The trick to having persuasive communication is to have a message that is extremely clear. The elevator pitch. Summing up your product in a condensed way so that anyone listening to you for half a minute would understand what the core function of your product is. Summing up what you want to do so that the benefits are obvious and the choice between undertaking what you want to do or not is a no-brainer. With complex products, this becomes increasingly hard to do: there are nuances of functionality that need to be explained, and some of the functionality requires background knowledge to even understand why it’s useful to begin with. But the best salesmen find a way.
Take the introduction of the first smartphone. That’s a difficult sales pitch. How do you even start to describe all the different things it can do? All the apps it can utilize. What its core functionality would be. Yet Steve Jobs managed it – he even created a story around the sales pitch, incorporating twists in the story when he initially misled the audience into believing it was three products instead of one.
“A widscreen iPod with touch-screen controls. A revolutionary mobile phone. A breakthrough internet communication device.”
And then crystalizing his sales pitch out completely:
“An iPod. A phone. An internet communicator.”
There’s an art to this. But the area in life where I think this art is most advanced? My views might surprise you. I don’t think it’s sales or management. I think it’s science.

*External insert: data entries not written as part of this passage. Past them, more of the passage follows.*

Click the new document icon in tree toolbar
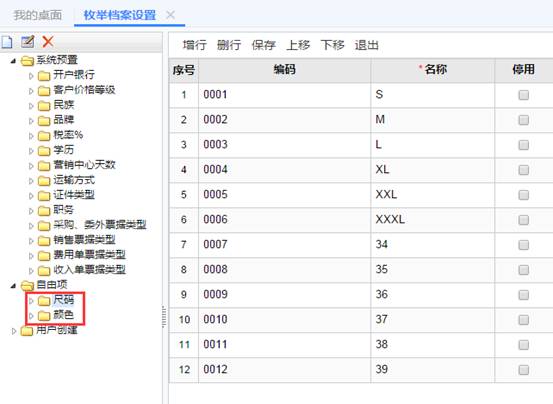coord(7,42)
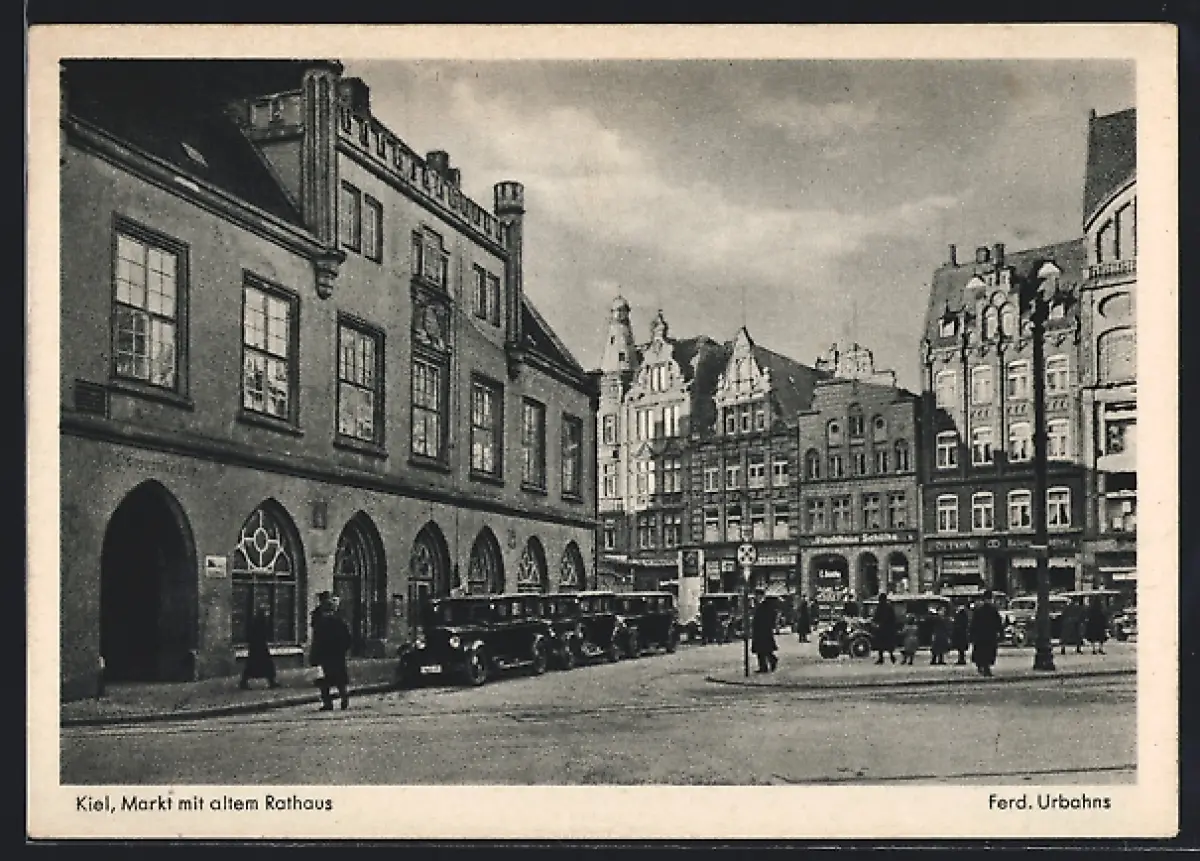Screen dimensions: 1200x861
Task: Click the person standing by the arched window
Action: coord(259,647)
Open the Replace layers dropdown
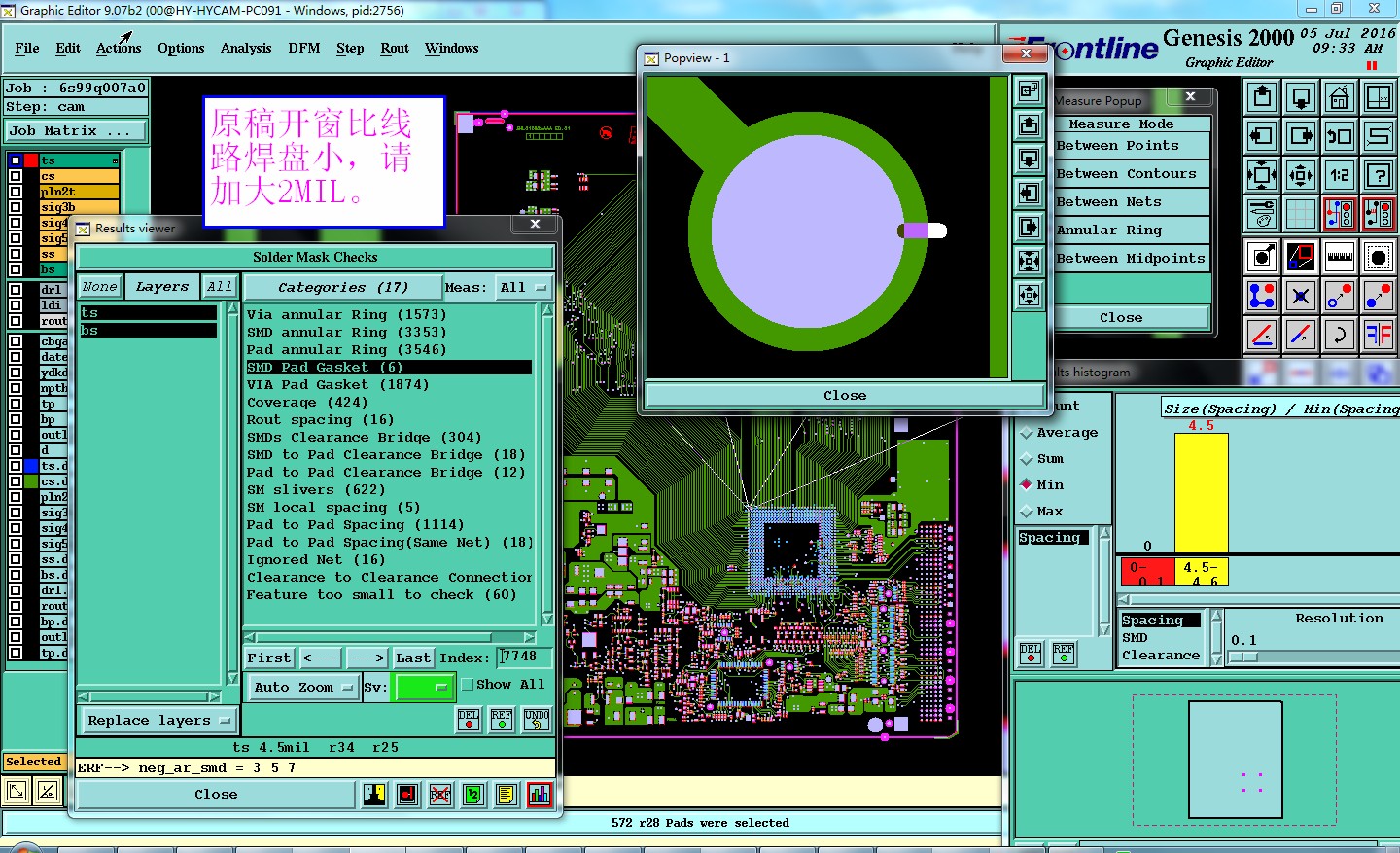 click(158, 721)
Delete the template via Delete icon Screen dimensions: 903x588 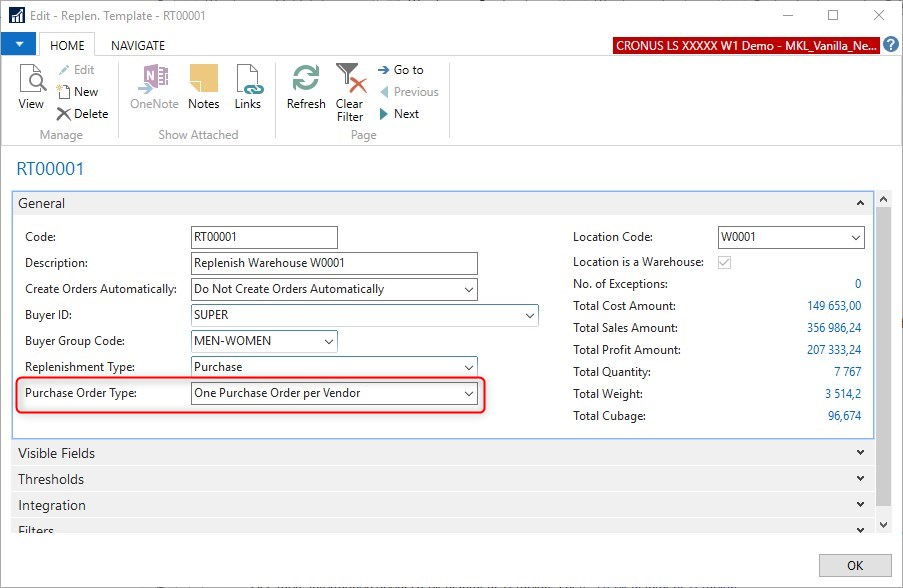(82, 114)
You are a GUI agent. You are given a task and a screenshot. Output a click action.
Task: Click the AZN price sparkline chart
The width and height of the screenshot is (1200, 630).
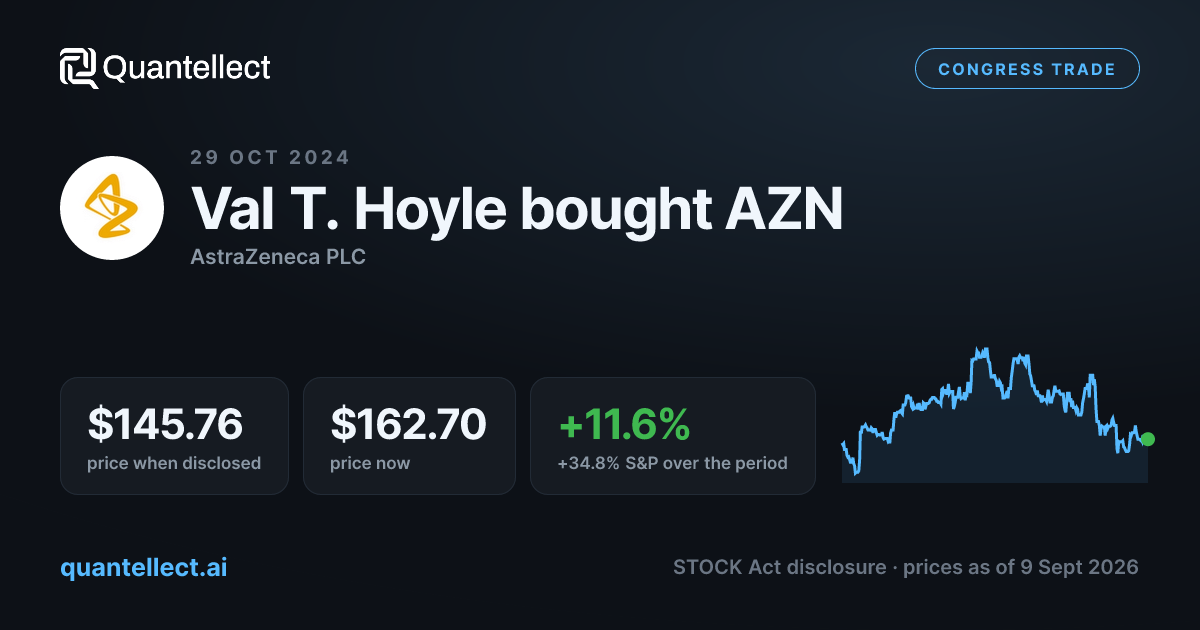click(995, 415)
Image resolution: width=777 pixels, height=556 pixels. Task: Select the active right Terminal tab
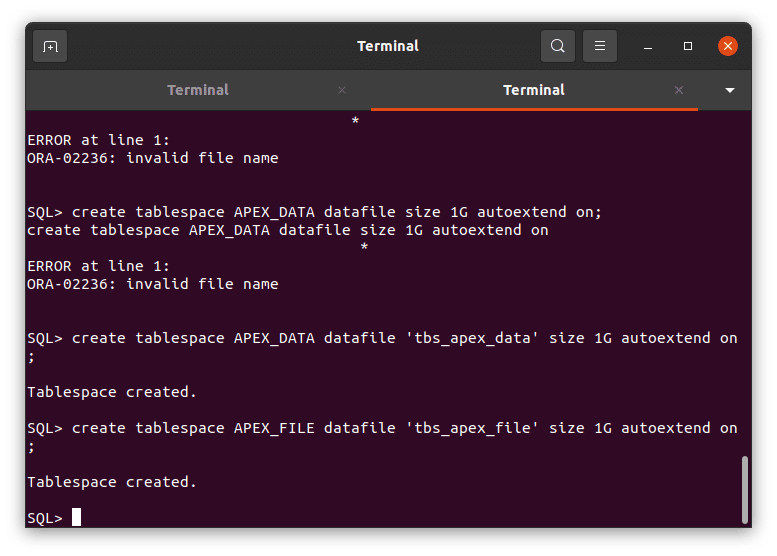pyautogui.click(x=533, y=90)

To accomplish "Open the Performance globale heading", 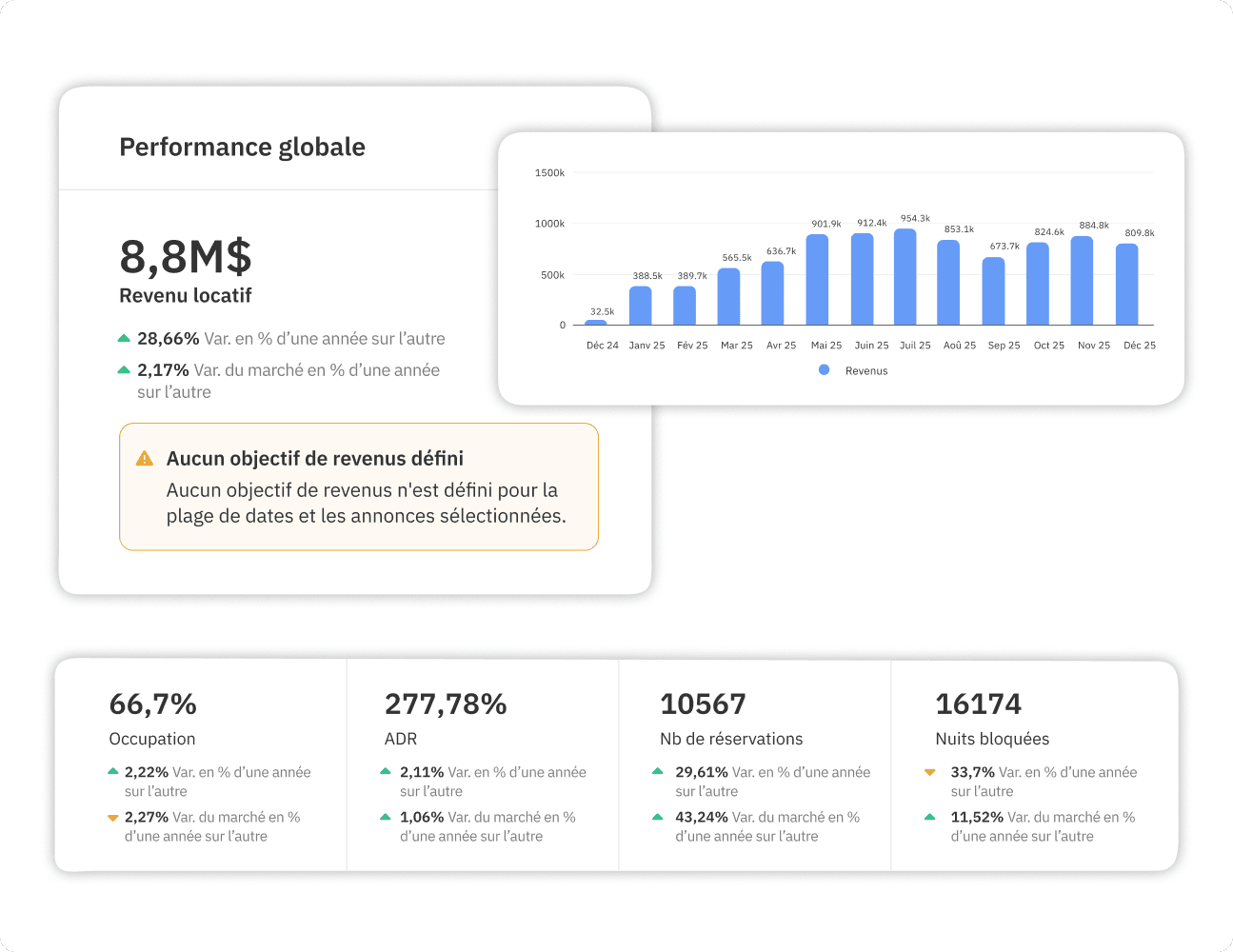I will [x=242, y=148].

Maybe that’s why I’ve always been attracted to science. I don’t have to spend any effort trying to see through the fluff. I don’t have to spend any time trying to get to the crux of the problem vs. working out which bits of the poor, unclear communication I need to ignore. Because science is naturally set up as the best sales pitch in the world. The equation.
F = m.a
You can’t condense it down any further than that. No fluff. No nonsense. Just telling you the relationship between specific properties.
Maybe that’s the formula to the perfect sales pitch. To put it into an equation.
iPhone = iPod + phone + internet
All you need to do then is describe it in a sentence that makes it sound like it’s not an equation.